Between online schooling, downtime gaming and binge watching Netflix, many kids have spent much of the past year with an added artificial appendage: headphones or buds plastered to their ears. Which makes many parents wonder if headphones can cause permanent hearing damage. The answer is, yes and no.
“Headphones are not specifically more dangerous compared to other sources of noise. However, they can be a vehicle for dangerous noise exposure if used incorrectly,” says Boris Chang, an audiologist with Hearing Life in Scarborough, Ont.
Susan Scollie, director of the National Centre for Audiology at Western University and professor at Western University in the Faculty of Health Sciences, explains it this way: “The danger is listening to something really loud for a long time. You need to limit the volume and duration.” Noise-induced hearing loss is cumulative. If your kid is frequently exposed to loud noises for long durations they risk doing permanent damage.

= Given data =
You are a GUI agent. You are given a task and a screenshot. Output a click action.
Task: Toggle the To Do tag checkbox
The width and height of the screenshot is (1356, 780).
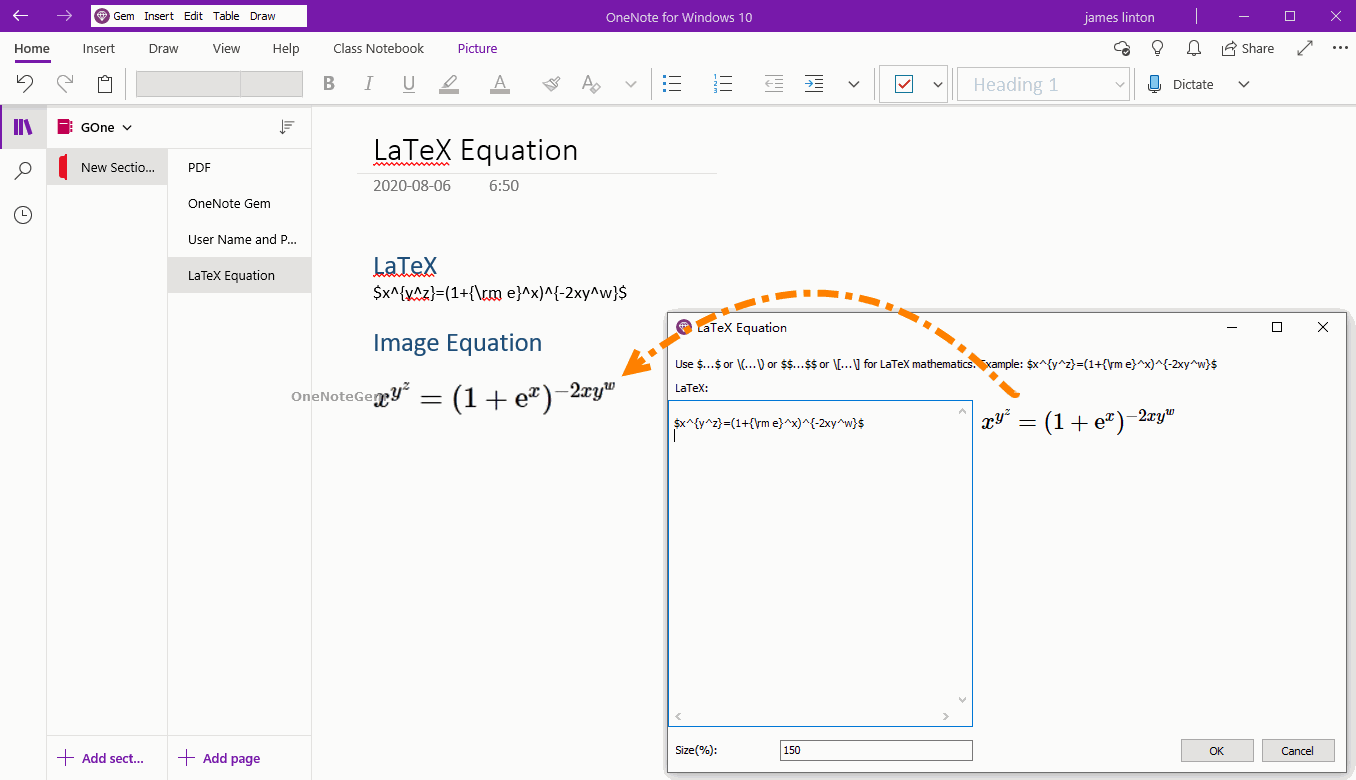(905, 84)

= Work to complete =
a) From the passage on headphones and children's hearing, reproduce verbatim the part that opens with the words "Between online schooling, downtime" and closes with "in Scarborough, Ont.".
b) Continue the passage on headphones and hearing loss in kids from the point where it stops.

= Answers by item =
a)
Between online schooling, downtime gaming and binge watching Netflix, many kids have spent much of the past year with an added artificial appendage: headphones or buds plastered to their ears. Which makes many parents wonder if headphones can cause permanent hearing damage. The answer is, yes and no.
“Headphones are not specifically more dangerous compared to other sources of noise. However, they can be a vehicle for dangerous noise exposure if used incorrectly,” says Boris Chang, an audiologist with Hearing Life in Scarborough, Ont.

b)
Most of the data on long-term hearing loss is from studies on adults’ workplace exposure to noise. Eight hours of exposure to sounds at 85 decibels (dB), which is equivalent to the noise in a crowded restaurant or heavy traffic, is considered harmful. So if your kid is listening to movies, music or video games at 85 dB or higher for that length of time at once or cumulatively throughout the day, they could be at risk.
Volume is the key factor. Sound levels of 70 dB (equal to the hum you hear driving in a car at highway speeds) or lower can be listened to for any length of time without any risk. Sounds above 100 dB can cause permanent damage within minutes; above 125 dB (what you’d hear at a loud concert or trackside at a car race without ear protection) and the damage starts within seconds and could be irreparable.
Children under 5 years of age have shorter ear canals than older kids and adults, which amplifies sound. As Chang explains, it's generally understood in acoustics that the smaller an enclosed space, the larger the volume. Audiologists will regularly compensate for ear canal volume differences when fitting hearing aids, he says. The same concept can theoretically be applied to headphone use and volume. This is all to say that extra vigilance should be placed on minimizing exposure to loud sounds with babies, toddlers and preschoolers.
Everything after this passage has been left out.